*** Opening Provided material ***

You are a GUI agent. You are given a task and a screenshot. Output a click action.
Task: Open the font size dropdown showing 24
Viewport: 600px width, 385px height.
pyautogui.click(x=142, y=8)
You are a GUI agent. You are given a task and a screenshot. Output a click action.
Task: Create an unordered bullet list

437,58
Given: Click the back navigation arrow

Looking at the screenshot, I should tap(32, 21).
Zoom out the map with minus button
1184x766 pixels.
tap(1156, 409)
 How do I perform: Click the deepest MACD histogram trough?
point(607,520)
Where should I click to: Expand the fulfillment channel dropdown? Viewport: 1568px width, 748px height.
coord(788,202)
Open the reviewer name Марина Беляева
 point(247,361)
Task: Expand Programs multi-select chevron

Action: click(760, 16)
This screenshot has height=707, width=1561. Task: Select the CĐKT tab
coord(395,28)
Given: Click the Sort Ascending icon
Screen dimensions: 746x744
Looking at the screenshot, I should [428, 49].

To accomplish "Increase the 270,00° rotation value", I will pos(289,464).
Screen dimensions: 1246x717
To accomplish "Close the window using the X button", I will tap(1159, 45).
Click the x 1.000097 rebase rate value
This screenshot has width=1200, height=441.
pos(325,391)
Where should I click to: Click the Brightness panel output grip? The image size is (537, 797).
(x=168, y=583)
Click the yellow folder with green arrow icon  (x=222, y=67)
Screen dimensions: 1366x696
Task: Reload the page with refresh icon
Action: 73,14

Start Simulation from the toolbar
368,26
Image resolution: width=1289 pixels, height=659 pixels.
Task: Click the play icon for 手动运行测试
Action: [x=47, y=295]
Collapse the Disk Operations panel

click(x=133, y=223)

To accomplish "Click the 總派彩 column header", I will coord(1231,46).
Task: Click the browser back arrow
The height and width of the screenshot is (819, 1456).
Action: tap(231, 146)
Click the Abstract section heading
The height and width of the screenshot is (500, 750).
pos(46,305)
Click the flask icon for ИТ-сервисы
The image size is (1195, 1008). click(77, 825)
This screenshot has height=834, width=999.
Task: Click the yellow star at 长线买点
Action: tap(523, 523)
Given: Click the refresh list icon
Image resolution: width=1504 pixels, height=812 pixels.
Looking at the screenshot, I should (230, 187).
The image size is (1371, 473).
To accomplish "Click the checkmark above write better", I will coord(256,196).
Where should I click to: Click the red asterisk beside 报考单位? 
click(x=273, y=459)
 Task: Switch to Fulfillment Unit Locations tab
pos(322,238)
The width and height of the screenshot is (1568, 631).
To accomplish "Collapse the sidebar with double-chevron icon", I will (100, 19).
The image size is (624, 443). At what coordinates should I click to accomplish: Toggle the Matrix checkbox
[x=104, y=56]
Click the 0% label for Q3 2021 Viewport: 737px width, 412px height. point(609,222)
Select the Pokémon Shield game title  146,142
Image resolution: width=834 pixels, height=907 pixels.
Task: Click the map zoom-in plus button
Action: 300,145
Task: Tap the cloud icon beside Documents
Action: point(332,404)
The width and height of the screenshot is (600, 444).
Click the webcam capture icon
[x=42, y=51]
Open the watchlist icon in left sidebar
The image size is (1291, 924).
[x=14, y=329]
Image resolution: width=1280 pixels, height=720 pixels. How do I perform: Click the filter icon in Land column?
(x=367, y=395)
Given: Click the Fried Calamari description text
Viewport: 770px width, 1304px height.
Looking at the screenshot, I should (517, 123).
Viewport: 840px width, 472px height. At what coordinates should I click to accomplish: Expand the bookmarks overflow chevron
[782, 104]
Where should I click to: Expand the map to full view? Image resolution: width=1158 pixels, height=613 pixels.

*** Closing Provided material ***

What to produce
Go through the data above and repeat all of it exactly.

Result of the exercise
You are a GUI agent. You are given a task and a screenshot. Output a click action.
Task: Open the font size dropdown showing 24
Viewport: 600px width, 385px height.
pyautogui.click(x=142, y=8)
You are a GUI agent. You are given a task and a screenshot. Output a click action.
Task: Create an unordered bullet list

437,58
Given: Click the back navigation arrow

Looking at the screenshot, I should tap(32, 21).
Zoom out the map with minus button
1184x766 pixels.
tap(1156, 409)
 How do I perform: Click the deepest MACD histogram trough?
point(607,520)
Where should I click to: Expand the fulfillment channel dropdown? Viewport: 1568px width, 748px height.
coord(788,202)
Open the reviewer name Марина Беляева
 point(247,361)
Task: Expand Programs multi-select chevron

Action: click(760, 16)
This screenshot has height=707, width=1561. Task: Select the CĐKT tab
coord(395,28)
Given: Click the Sort Ascending icon
Screen dimensions: 746x744
Looking at the screenshot, I should [428, 49].

To accomplish "Increase the 270,00° rotation value", I will pos(289,464).
Screen dimensions: 1246x717
To accomplish "Close the window using the X button", I will tap(1159, 45).
Click the x 1.000097 rebase rate value
This screenshot has width=1200, height=441.
pos(325,391)
Where should I click to: Click the Brightness panel output grip? The image size is (537, 797).
(x=168, y=583)
Click the yellow folder with green arrow icon  (x=222, y=67)
Screen dimensions: 1366x696
Task: Reload the page with refresh icon
Action: 73,14

Start Simulation from the toolbar
368,26
Image resolution: width=1289 pixels, height=659 pixels.
Task: Click the play icon for 手动运行测试
Action: [x=47, y=295]
Collapse the Disk Operations panel

click(x=133, y=223)

To accomplish "Click the 總派彩 column header", I will coord(1231,46).
Task: Click the browser back arrow
The height and width of the screenshot is (819, 1456).
Action: tap(231, 146)
Click the Abstract section heading
The height and width of the screenshot is (500, 750).
pos(46,305)
Click the flask icon for ИТ-сервисы
The image size is (1195, 1008). click(77, 825)
This screenshot has height=834, width=999.
Task: Click the yellow star at 长线买点
Action: tap(523, 523)
Given: Click the refresh list icon
Image resolution: width=1504 pixels, height=812 pixels.
Looking at the screenshot, I should (230, 187).
The image size is (1371, 473).
To accomplish "Click the checkmark above write better", I will coord(256,196).
Where should I click to: Click the red asterisk beside 报考单位? 
click(x=273, y=459)
 Task: Switch to Fulfillment Unit Locations tab
pos(322,238)
The width and height of the screenshot is (1568, 631).
To accomplish "Collapse the sidebar with double-chevron icon", I will (100, 19).
The image size is (624, 443). At what coordinates should I click to accomplish: Toggle the Matrix checkbox
[x=104, y=56]
Click the 0% label for Q3 2021 Viewport: 737px width, 412px height. point(609,222)
Select the Pokémon Shield game title  146,142
Image resolution: width=834 pixels, height=907 pixels.
Task: Click the map zoom-in plus button
Action: 300,145
Task: Tap the cloud icon beside Documents
Action: point(332,404)
The width and height of the screenshot is (600, 444).
Click the webcam capture icon
[x=42, y=51]
Open the watchlist icon in left sidebar
The image size is (1291, 924).
[x=14, y=329]
Image resolution: width=1280 pixels, height=720 pixels. How do I perform: Click the filter icon in Land column?
(x=367, y=395)
Given: Click the Fried Calamari description text
Viewport: 770px width, 1304px height.
Looking at the screenshot, I should (517, 123).
Viewport: 840px width, 472px height. At what coordinates should I click to accomplish: Expand the bookmarks overflow chevron
[782, 104]
Where should I click to: Expand the map to full view? Image resolution: width=1158 pixels, height=613 pixels.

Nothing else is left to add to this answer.